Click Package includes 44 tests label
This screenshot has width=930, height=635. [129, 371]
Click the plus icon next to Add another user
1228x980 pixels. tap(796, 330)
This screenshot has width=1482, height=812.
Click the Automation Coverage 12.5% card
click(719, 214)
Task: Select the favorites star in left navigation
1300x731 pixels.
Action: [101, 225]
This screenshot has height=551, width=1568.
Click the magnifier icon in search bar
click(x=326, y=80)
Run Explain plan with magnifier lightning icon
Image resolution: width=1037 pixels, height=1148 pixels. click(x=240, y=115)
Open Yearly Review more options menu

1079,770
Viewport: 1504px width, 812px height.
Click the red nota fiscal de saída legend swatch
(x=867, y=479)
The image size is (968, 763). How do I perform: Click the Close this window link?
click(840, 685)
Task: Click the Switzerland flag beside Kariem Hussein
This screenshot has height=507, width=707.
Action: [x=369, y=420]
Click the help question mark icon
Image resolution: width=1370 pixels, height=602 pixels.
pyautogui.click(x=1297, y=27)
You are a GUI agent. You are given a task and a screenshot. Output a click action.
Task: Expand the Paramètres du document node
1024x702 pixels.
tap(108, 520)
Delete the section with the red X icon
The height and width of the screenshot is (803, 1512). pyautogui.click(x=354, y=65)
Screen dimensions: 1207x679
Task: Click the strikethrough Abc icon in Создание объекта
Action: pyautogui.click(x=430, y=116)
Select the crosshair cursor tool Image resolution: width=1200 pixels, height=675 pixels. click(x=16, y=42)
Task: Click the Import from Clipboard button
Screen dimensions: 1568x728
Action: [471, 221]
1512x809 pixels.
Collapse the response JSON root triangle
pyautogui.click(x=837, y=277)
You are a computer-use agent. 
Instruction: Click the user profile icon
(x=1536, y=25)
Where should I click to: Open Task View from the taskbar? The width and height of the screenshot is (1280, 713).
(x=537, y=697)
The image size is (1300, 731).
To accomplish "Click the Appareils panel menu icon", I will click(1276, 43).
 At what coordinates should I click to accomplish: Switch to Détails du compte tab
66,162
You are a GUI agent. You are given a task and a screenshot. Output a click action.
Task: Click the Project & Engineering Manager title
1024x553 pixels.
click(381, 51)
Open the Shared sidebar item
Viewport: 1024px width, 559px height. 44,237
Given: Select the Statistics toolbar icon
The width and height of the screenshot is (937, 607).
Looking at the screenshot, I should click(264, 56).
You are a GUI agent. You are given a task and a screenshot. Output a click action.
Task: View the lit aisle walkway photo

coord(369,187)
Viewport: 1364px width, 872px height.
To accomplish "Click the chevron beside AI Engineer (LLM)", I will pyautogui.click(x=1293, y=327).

What is expected. Could you reproduce the rows above without any change, beginning at the line that contains "The image size is (968, 763)." and stopping after the line that contains "click(840, 685)"?

Correct result.
The image size is (968, 763). How do I perform: Click the Close this window link?
click(840, 685)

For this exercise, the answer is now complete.